Thursday, February 20, 2014

Xiaoyong WeiXiaoyong Wei, an associate professor at Sichuan University in China, has joined Audio and Multimedia for a year.

Xiaoyong’s research works toward systems that can analyze visual information in videos and respond to search queries about their content. His group’s goal is to build reasoning systems that parallel the ways humans think about the world in order to take a query submitted by a user, understand it by matching it to a keyword that the video search system recognizes, and respond to the query with videos that match.

His group is interested in two kinds of reasoning that humans use to analyze the world: semantic and contextual reasoning. Semantic reasoning relies upon the hierarchical relationships among concepts. For example, we know that a car is a kind of ground vehicle, and a ground vehicle is a kind of vehicle; this helps us understand what a car is. With contextual reasoning, we use the context of an object to help us understand what it is. For example, we know cars are usually on the ground, so if we see an object in the air, we know it is unlikely to be a car. Machines typically can’t do this sort of reasoning – they can only do what we train them to do. In other words, a machine can recognize a face if we train it to recognize faces, but its ability to perform reasoning about why a face is a face is limited.

Xiaoyong and his group build computable models to mimic these kinds of reasoning. In one project, they use ontological models, which are normally expressed in a hierarchy. These hierarchies are not easily understandable by computers, but transferring the hierarchy to a linear space produces vectors that computers can read. Xiaoyong’s group is in the early stages of this kind of work.

Another model uses ideas from computational linguistics and again starts with a hierarchical graph, which is used to compute the distance – or number of stops – between concepts. The fewer the intervening nodes between two concepts, the more likely they are to be related. These distances, however, are not very reliable. For example, imagine trying to figure out whether a user is asking for videos about a person or an obscure kind of animal, about which little is known. Because there is less information about the animal, fewer concepts exist to describe it; the distance between concepts will be short, while the distances between concepts related to humans will be much longer (because there are more concepts). To cope with this unreliability, Xiaoyong and his group build models that rely on many reference nodes surrounding the target concept, similar to geographical triangulation.

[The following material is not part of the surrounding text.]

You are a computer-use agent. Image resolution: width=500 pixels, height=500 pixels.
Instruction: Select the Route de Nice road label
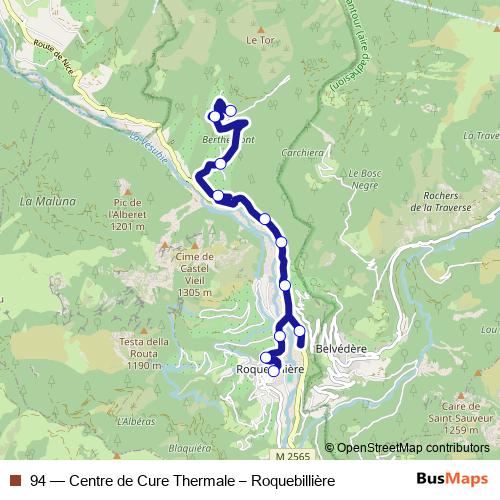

Xiaoyong has worked mainly with computer vision systems. While a professor at the University of Sichuan, he began to take attendance in a computer vision by photographing the class and running the photos through a facial recognizer. In a later data mining course, he used the photos and cross referenced them with grade records to test the hypothesis that those who sit closer to the front of the class perform better. (The data showed that it was true up to a point.) While at ICSI, he looks forward to taking advantage of Audio and Multimedia’s emphasis on audio analysis.


Xiaoyong breaking a brick with his bare hand

Xiaoyong received his PhD from the City University of Hong Kong in computer science and multimedia content analysis in 2009, after which he returned to Sichuan, where he grew up. He enjoys the martial arts and, for 20 years, practiced kung fu. He now practices (and teaches) tai chi. In his Practices in Scientific Projects class at Sichuan, he teaches about the application of scientific principles in an unusual but effective manner: he uses physics to teach how one can chop a brick with a bare hand – and then proceeds to do exactly that. You can watch Xiaoyong break a brick at http://www.56.com/u31/v_NzYyODYzNDA.html.